Kejujuran Edgar selalu memiliki sisi pahit dan manis yang membuat lidahku mengebas. Laki-laki ini datang dengan badai yang mengacaukan hidupku. Apa yang harus kulakukan sekarang ini?

"Jangan kamu kira aku buru-buru mencarimu setelah aku cerai, Lea. Setengah tahun aku bertahan di Brisbane. Aku nggak mau kamu salah sangka atau apalah. Aku juga nggak mau salah ambil keputusan. Setengah tahun juga aku berusaha memperjelas perasaanku yang sebenarnya ke kamu. Benarkah aku masih cinta banget sama kamu? Bertahun-tahun nggak pernah bisa lupa sama kamu, apa perasaanku memang tulus? Apa aku lebih bahagia kalau nggak pernah ketemu kamu lagi?

"Mungkin kamu anggap aku laki-laki berengsek yang datang lagi setelah nggak ada pilihan. Setelah semua yang kulakukan, wajar kalau kamu mikir kayak gitu. Tapi maaf, bukan bermaksud sok pede, kurasa aku selalu punya pilihan, Lea. Aku datang lagi karena semua upaya untuk ngelupain kamu, sia-sia.

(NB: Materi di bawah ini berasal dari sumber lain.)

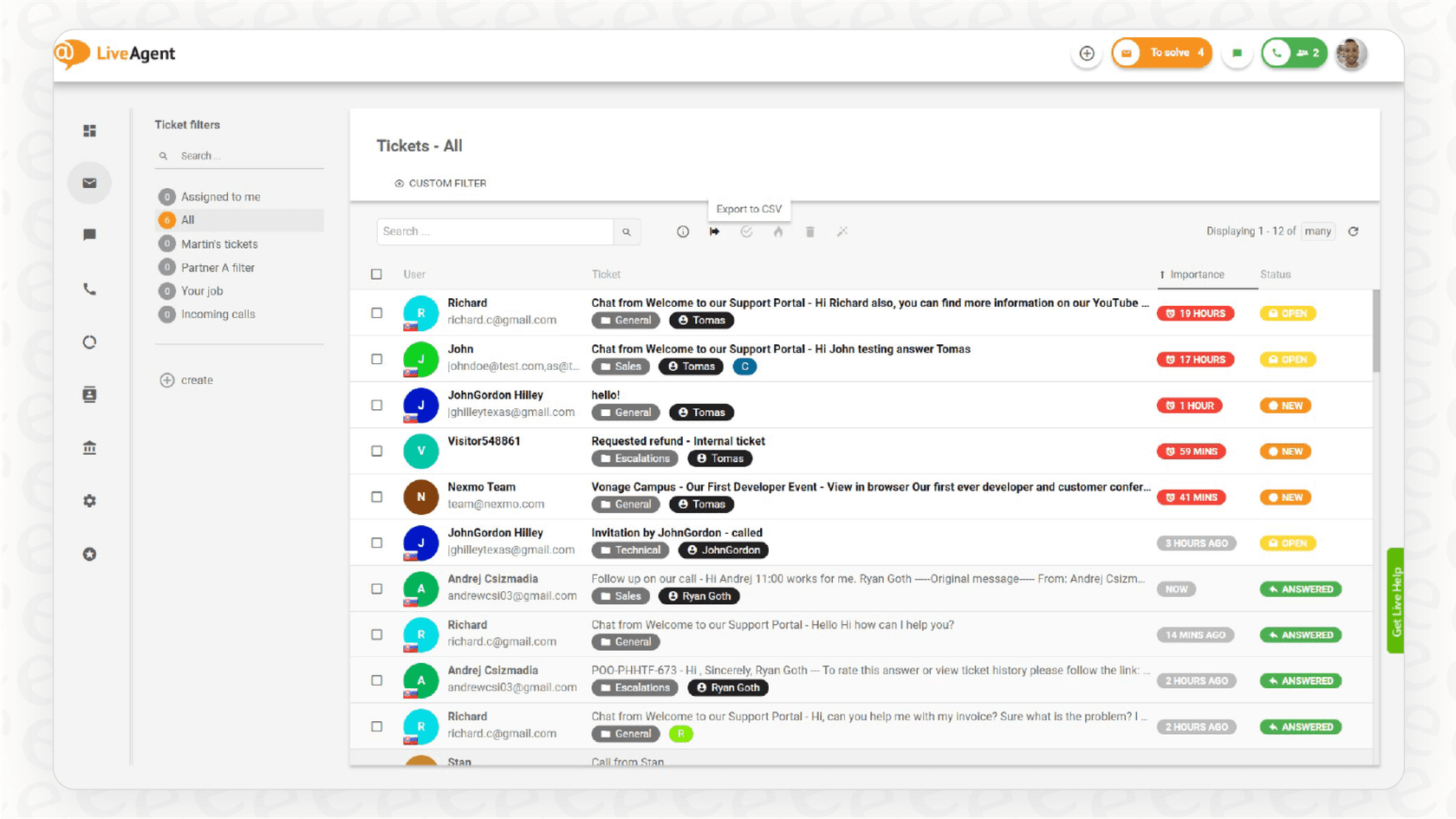Screen dimensions: 1456x819
Task: Tick the checkbox on Richard's first ticket
Action: tap(376, 313)
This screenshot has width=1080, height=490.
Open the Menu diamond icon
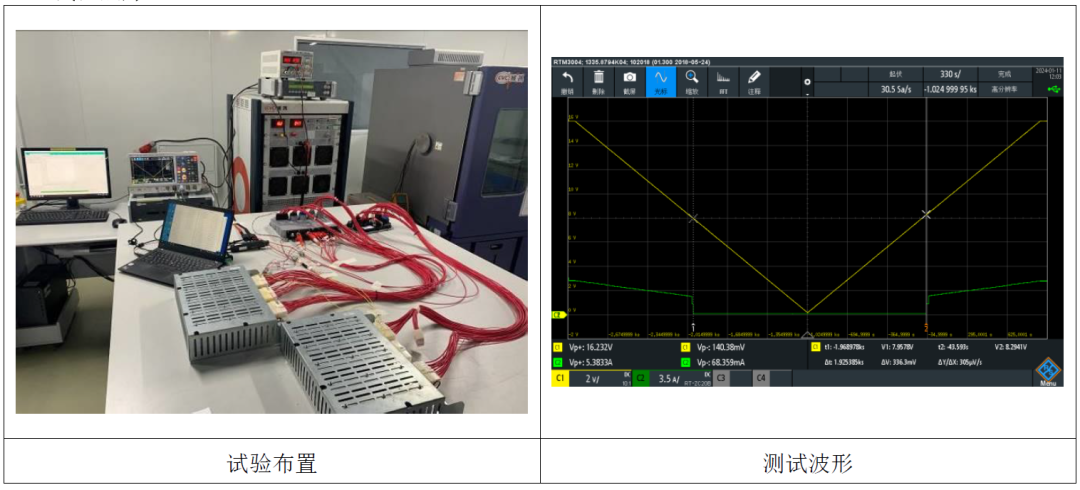click(1047, 371)
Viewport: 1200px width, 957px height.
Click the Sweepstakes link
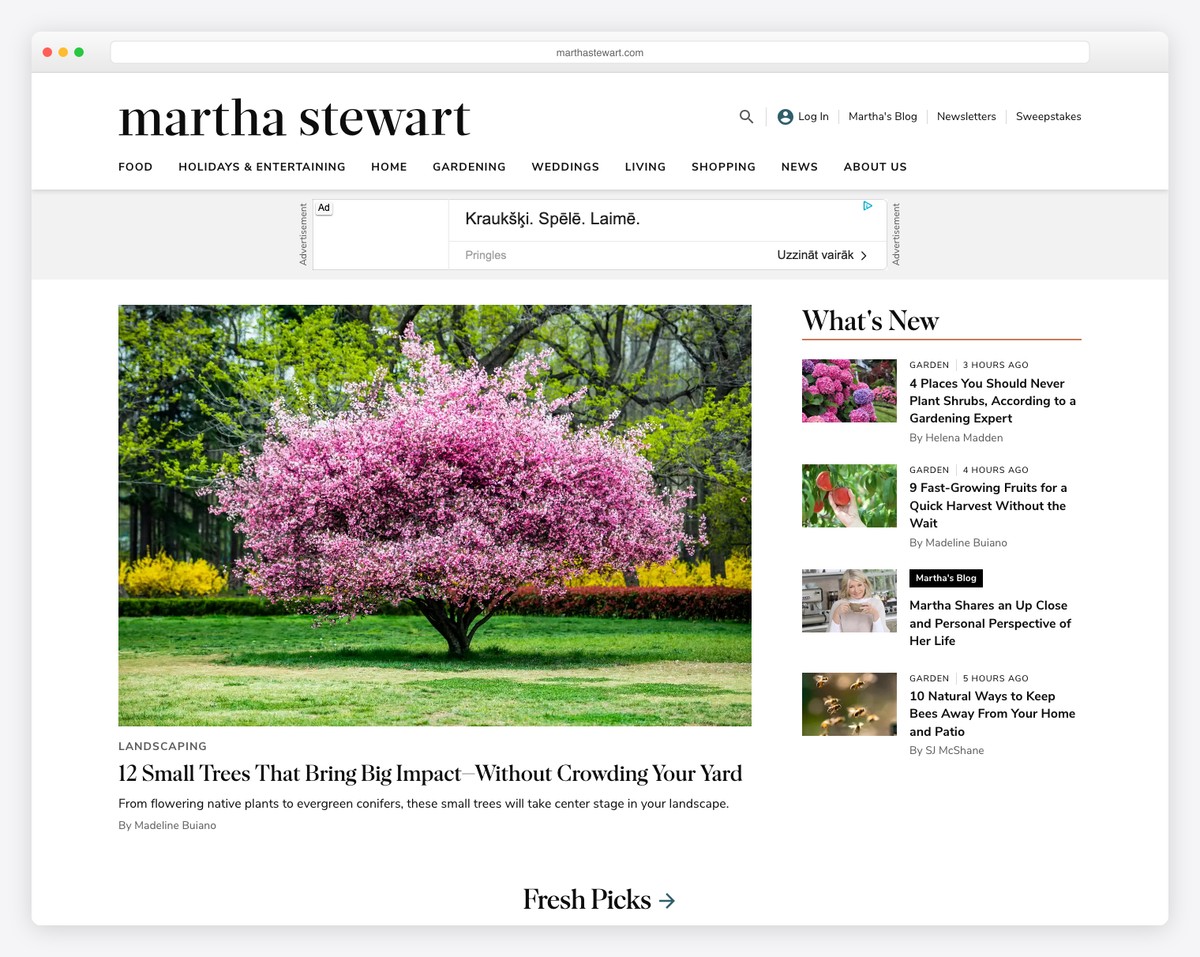click(x=1048, y=116)
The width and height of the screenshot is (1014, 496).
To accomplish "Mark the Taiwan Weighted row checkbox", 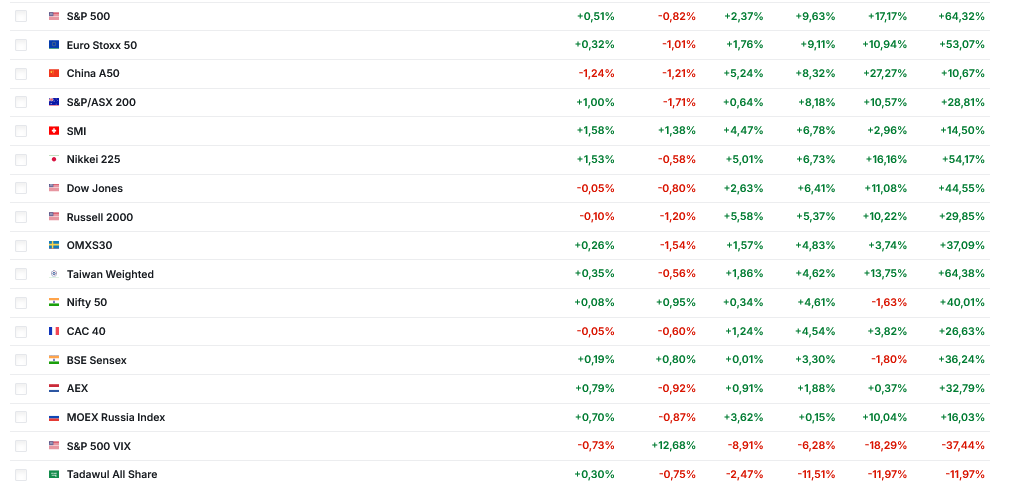I will tap(21, 274).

"Aku bukannya nggak berjuang supaya tetap jauh dari kamu setelah ultimatummu dulu. Tapi, ada hal-hal yang nggak bisa hilang atau berkurang walau mati-matian coba dibuang. Makanya ada perasaan lega waktu Nina pengin pisah. Karena itu artinya aku nggak perlu terus pura-pura dan bohongin diri sendiri. Aku capek ngelakuin itu bertahun-tahun.

"Jadi, berbulan-bulan setelah sepakat cerai dengan Nina dan mikirin semuanya dengan kepala dingin, akhirnya aku sampai pada satu kesimpulan. Aku nggak bisa lupa sama kamu, nggak bisa bahagia kayak dulu lagi tanpa kamu. Perasaanku nggak pernah berubah, Lea. Kalau kamu udah punya seseorang, aku nggak akan pernah muncul di depanmu lagi. Tapi setelah aku tau kamu masih sendiri, aku pulang. Aku udah mendapat hukumanku, menebus semua dosa-dosa lama. Sekarang, aku pengin memulai segalanya dari awal lagi. Kali ini, aku nggak mau pisah lagi sama kamu."